I shook my head, dropping it as I took a few breaths to slow my ragged breathing and hopefully my erratic speech. After a few minutes, I peered up and looked at both of them. I wanted to hate them, to rage at them for the heartache, but that was only a different form of hiding. I couldn’t hide behind fear, any more than I could avoid the problem. It was time to slay this monster.

“I have to figure it out on my own. And until I do, I'm not going to be ready for any relationship, curse or not.”

“So, what you're saying is, you're not ready? Not that it’s a no?”

“I'm saying… I don't know if I'll ever be ready. But in order to try to be, I need to work on myself first.”

“Does that mean we can be friends?”

“Yeah, I mean, I'd be okay with that. Are you guys okay with just being friends for now until I sort out everything in my head?”

“Lenn, if it means I get to be in your life, then I'm okay with it. Of course, I want to be more, but I'm not going to push you. I hope it will return to how we left things, but I've always been your friend first, your best friend. And that's what I'll always be, no matter what.”

“Thanks, Si, that means a lot to me.” I smiled, my shoulders relaxing. Glancing between the two, I hadn’t missed the fact Slade hadn't responded to my question yet. He stood there, staring at me with a level of heat in his eyes I wasn't used to. “I guess we were never friends, so I understand you not wanting to be Slade. So, what about you two?”

”What aboutus?“ Slade countered, not answering or dismissing my question.

”Are you guys like, I don't know, together, now?”

“No.” The vague responses were getting old. I was about to tell him where he could shove his answers when Simon filled in the silence.

“We haven't ever been what you would say ‘together’,” Simon offered, casting a glance over his shoulder at the silent statue masquerading as a man.

Slade's eyes flicked over to him briefly but then back down to me. I couldn't take his stare and everything he apparently thought he was communicating with his eyes, so I turned back to Simon. I didn’t expect the hurt that filled my voice, but it was already out there before I could call it back. “Why didn't you ever tell me, Simon?”
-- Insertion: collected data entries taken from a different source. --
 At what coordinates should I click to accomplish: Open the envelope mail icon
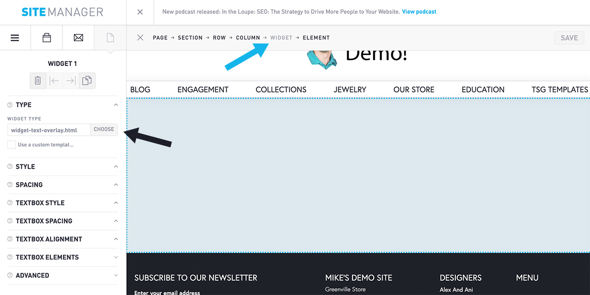[78, 38]
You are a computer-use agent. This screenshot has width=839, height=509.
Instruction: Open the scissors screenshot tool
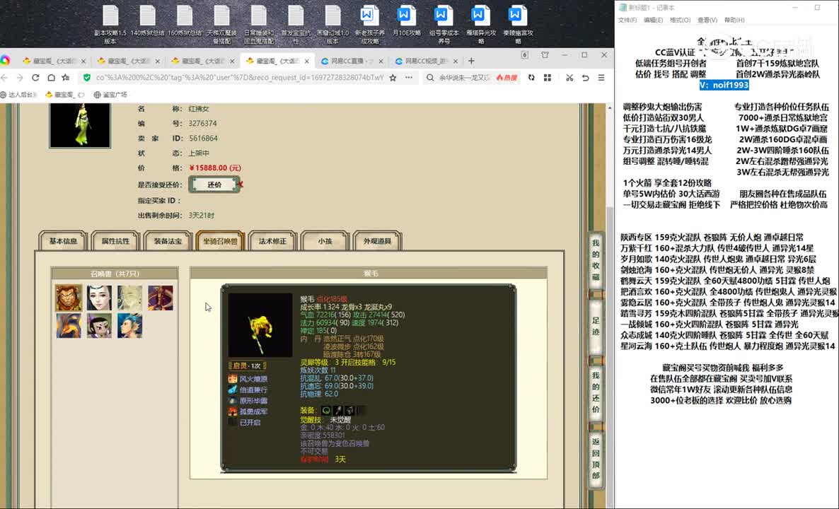click(569, 78)
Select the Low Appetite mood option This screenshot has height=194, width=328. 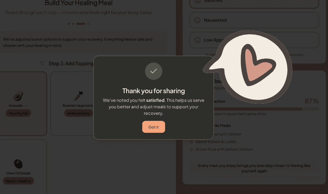[x=254, y=40]
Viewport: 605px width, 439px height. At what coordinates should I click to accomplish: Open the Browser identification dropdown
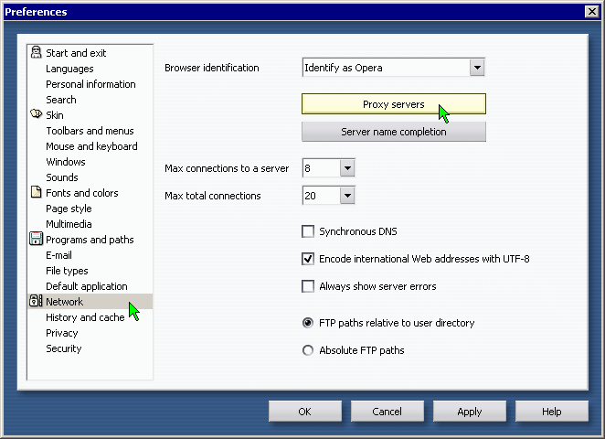[x=477, y=68]
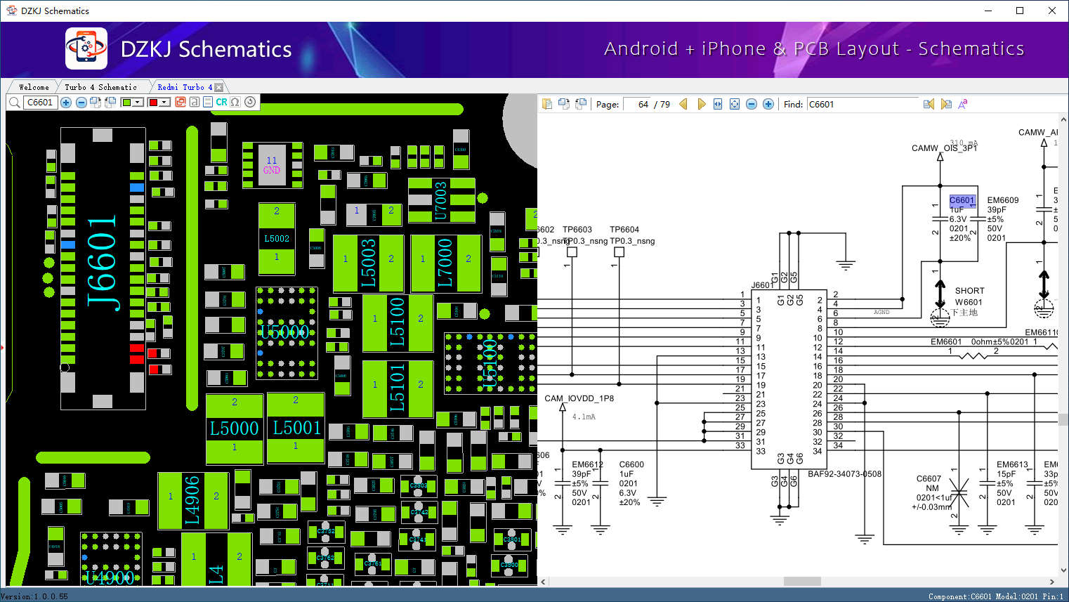Go to the previous schematic page arrow
The image size is (1069, 602).
click(683, 104)
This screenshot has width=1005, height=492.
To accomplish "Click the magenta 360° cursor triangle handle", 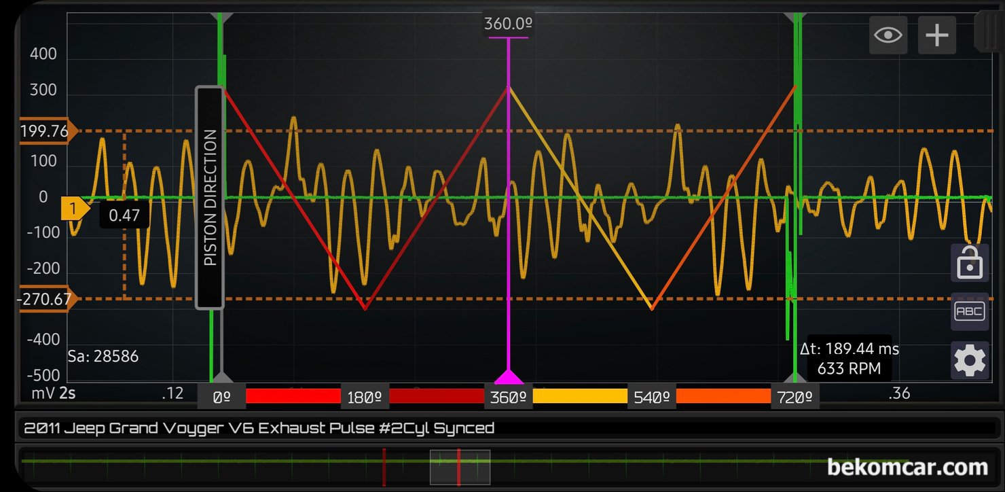I will pyautogui.click(x=508, y=376).
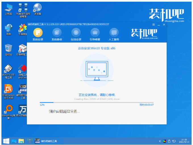Screen dimensions: 193x145
Task: Click the installation progress bar
Action: click(x=96, y=102)
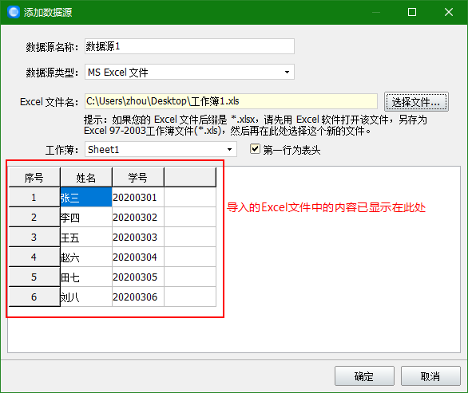The width and height of the screenshot is (468, 393).
Task: Toggle the 第一行为表头 checkbox
Action: pos(255,149)
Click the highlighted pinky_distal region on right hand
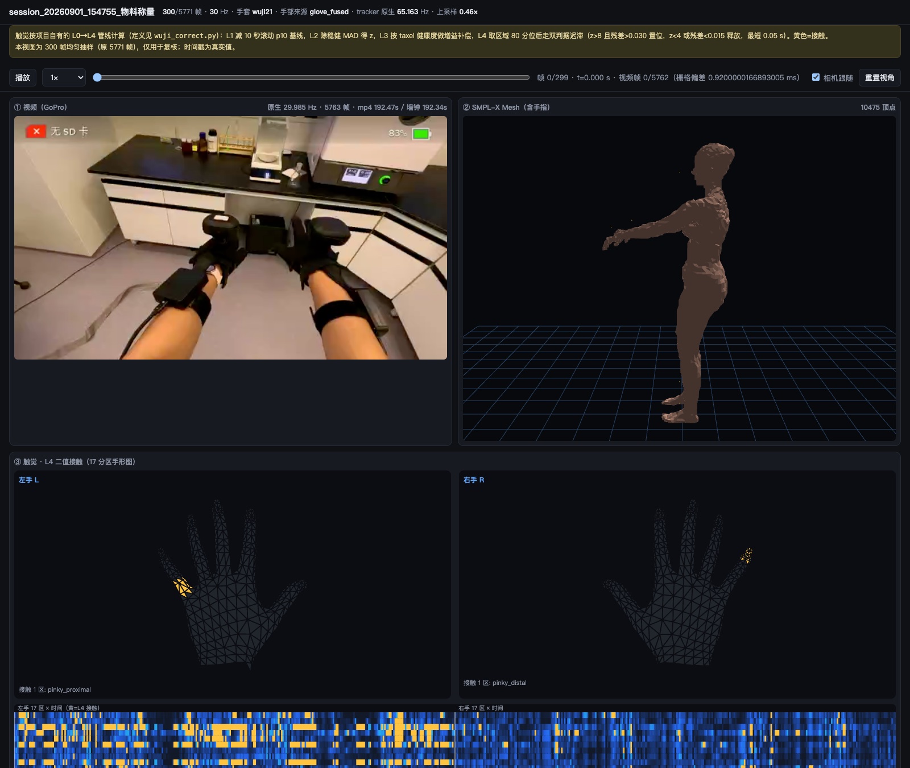 (747, 555)
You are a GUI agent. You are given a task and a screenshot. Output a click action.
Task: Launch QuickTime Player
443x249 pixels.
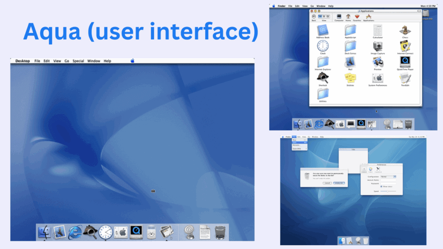[x=404, y=62]
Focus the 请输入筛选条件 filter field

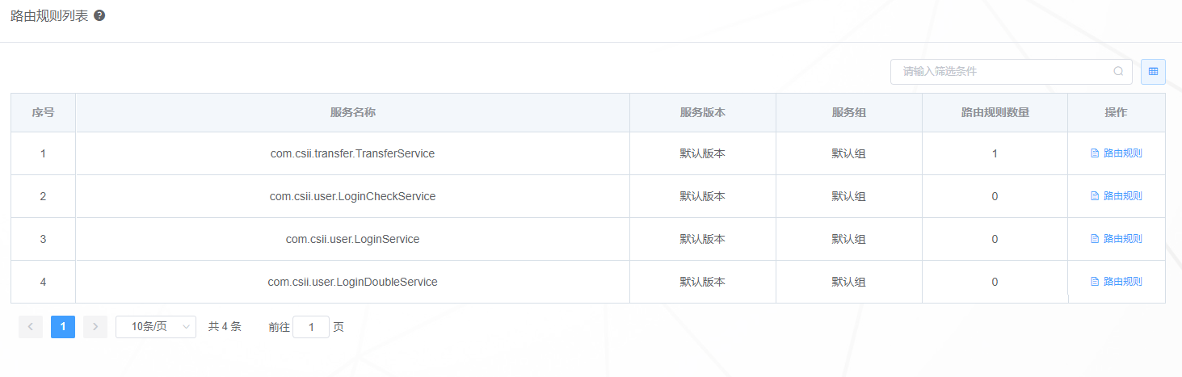coord(1012,71)
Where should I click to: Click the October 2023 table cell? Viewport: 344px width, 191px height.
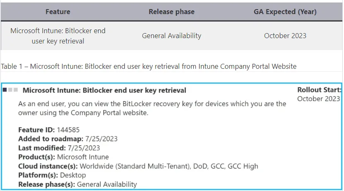coord(285,36)
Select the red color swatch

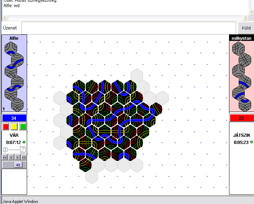pyautogui.click(x=5, y=127)
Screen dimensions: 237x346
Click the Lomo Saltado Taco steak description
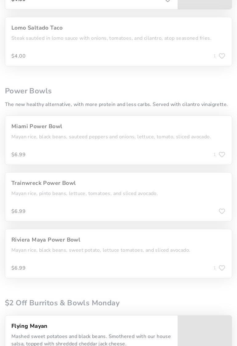click(x=111, y=39)
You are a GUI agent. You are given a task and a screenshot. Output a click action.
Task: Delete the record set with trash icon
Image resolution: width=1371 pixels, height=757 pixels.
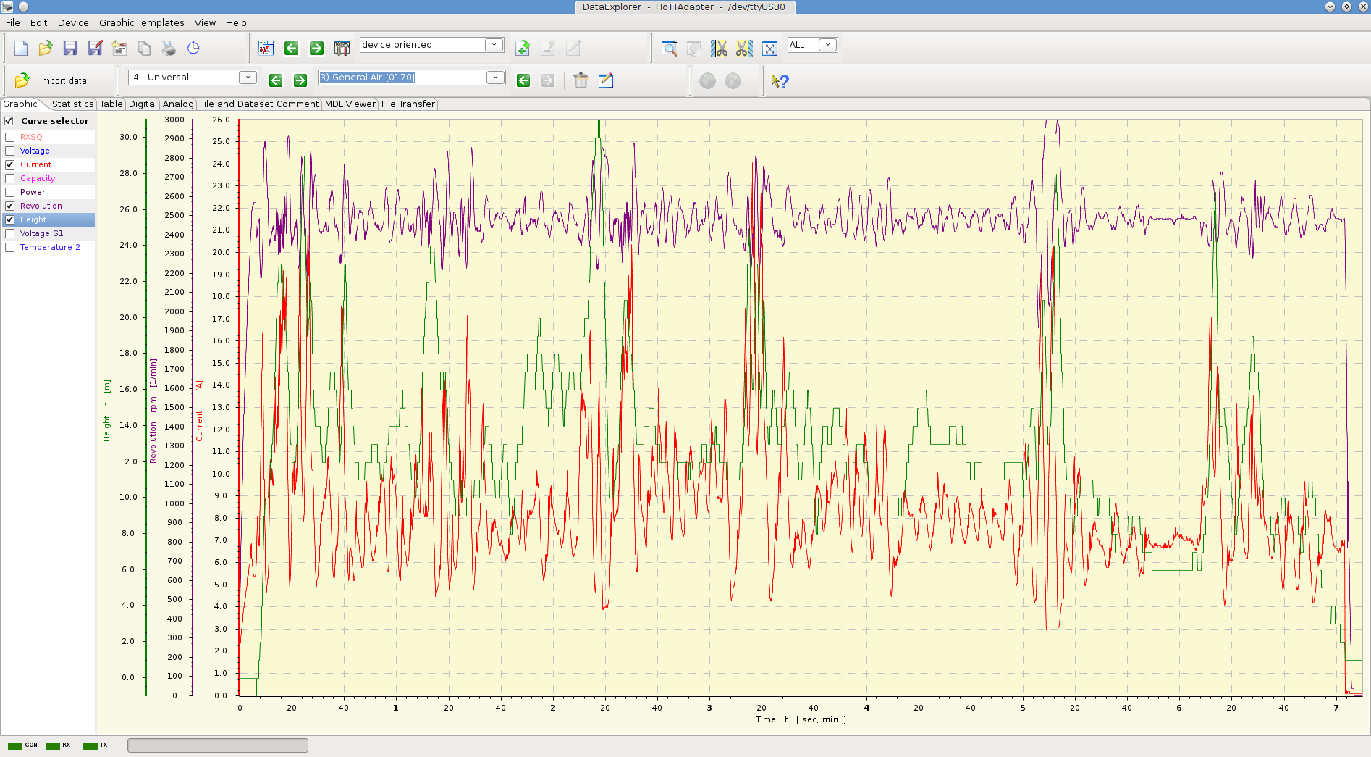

“There’s no good reason. I thought you guys hated each other. And I didn't want to rub it in your face that one night when he and I were drunk, we kissed, and then it developed into a mutual benefits thing on occasion.”

I nodded, not really understanding his reasoning but accepted it. “Why didn't you ever tell me that he was Blaze?” This one was harder for me to accept.

He sighed, taking a breath, squeezing the hand I’d forgotten he held tighter. “Because by that point, I'd already been screwing around with him. I felt guilty enough as it was, and when he told me how he was convinced you knew who he was, I couldn’t believe it. I vaguely remembered meeting him at the bar that night, so I assumed you knew, but didn't want to talk about it since it was connected to that night. Then… well it became something I didn't want to bring up, and it hurt you,” he paused. “Selfishly, I wanted to keep him to myself.” Simon shrugged, his cheeks tinting a little at the confession.

“Ahh, you like me, Si, you really like me.”

“Shut it, Slade.”

I giggled, covering my mouth with my free hand, not expecting their banter to be so cute. A whole new feeling of arousal hit me, and I focused on asking the one who was willing to give information. “Did it ever become more?”